O baixo aporte de nutrientes nos ecossistemas cavernícolas deve-se à ausência de luz e de plantas fotossintetizantes e condiciona sua teia alimentar. Embora existam bactérias capazes de produzir alimento sem luz, a maior parte dos nutrientes que sustentam a vida nas cavernas provém do mundo externo, trazida pelos rios e por animais que vivem fora e dentro das grutas. A cadeia alimentar baseia-se na reciclagem da matéria orgânica morta. O guano, como são denominadas as fezes produzidas pelos morcegos, serve de alimento para fungos, bactérias, insetos, aranhas e numerosos representantes da microfauna.

Outro elemento determinante para a vida nas cavernas são os cursos d’água. Além do aporte de nutrientes, os rios servem como vias de penetração e são o hábitat de numerosas espécies de moluscos, peixes e crustáceos, como pitus e tatuís. Um dos mais famosos peixes cavernícolas do Brasil é o bagre cego, encontrado em grutas do vale do Ribeira, em São Paulo.
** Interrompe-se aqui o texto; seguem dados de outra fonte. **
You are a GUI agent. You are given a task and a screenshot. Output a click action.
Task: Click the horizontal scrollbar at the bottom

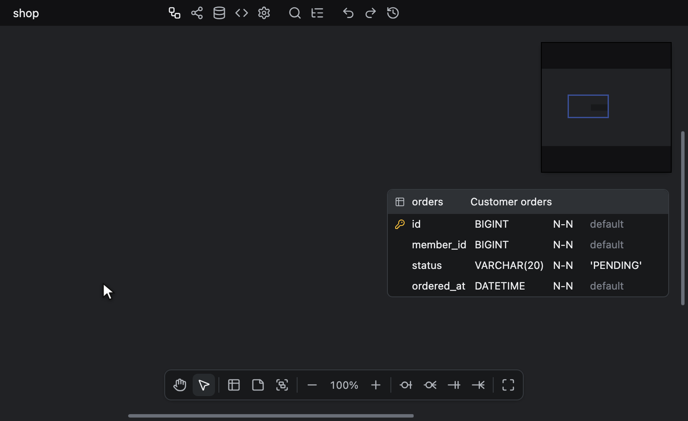point(271,416)
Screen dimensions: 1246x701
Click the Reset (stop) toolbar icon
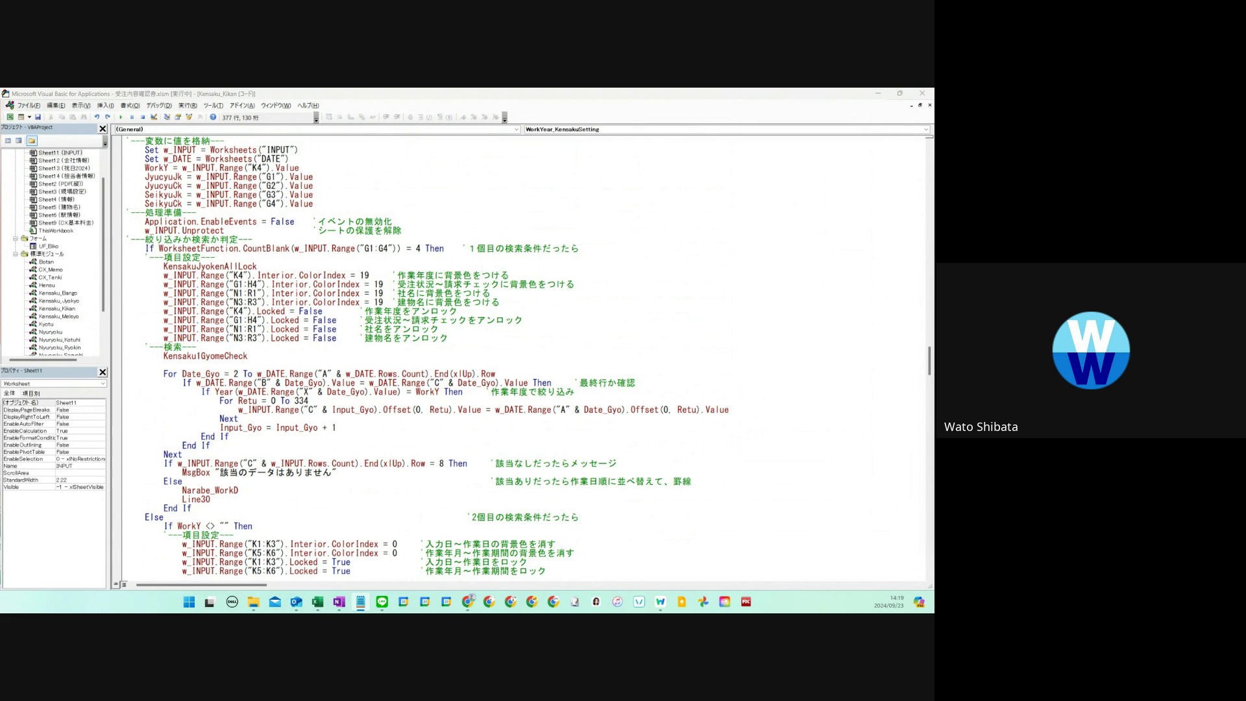[142, 117]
Por fim, não podemos deixar de mencionar a importância das cavernas para a paleontologia e para a arqueologia. A proteção proporcionada pelo teto, a ausência de luz e de raízes de plantas e as condições alcalinas do solo e da água transformam as grutas em ambientes muito favoráveis à conservação dos fósseis, tornando-as depósitos paleontológicos e arqueológicos muito mais ricos que os de superfície. Foi nas cavernas do vale do rio das Velhas, em Minas Gerais, que Peter Lund realizou os primeiros trabalhos dessa natureza no Brasil, nas décadas de 1830 e 1840, descobrindo fósseis dos antigos mamíferos que habitaram a América do Sul, como a preguiça gigante, o tatu gigante, ursos, cavalos e o tigre de dente de sabre. As cavernas têm sido promissoras também para os estudos da préhistória sul-americana, pela descoberta de fósseis humanos, artefatos, túmulos e pinturas rupestres.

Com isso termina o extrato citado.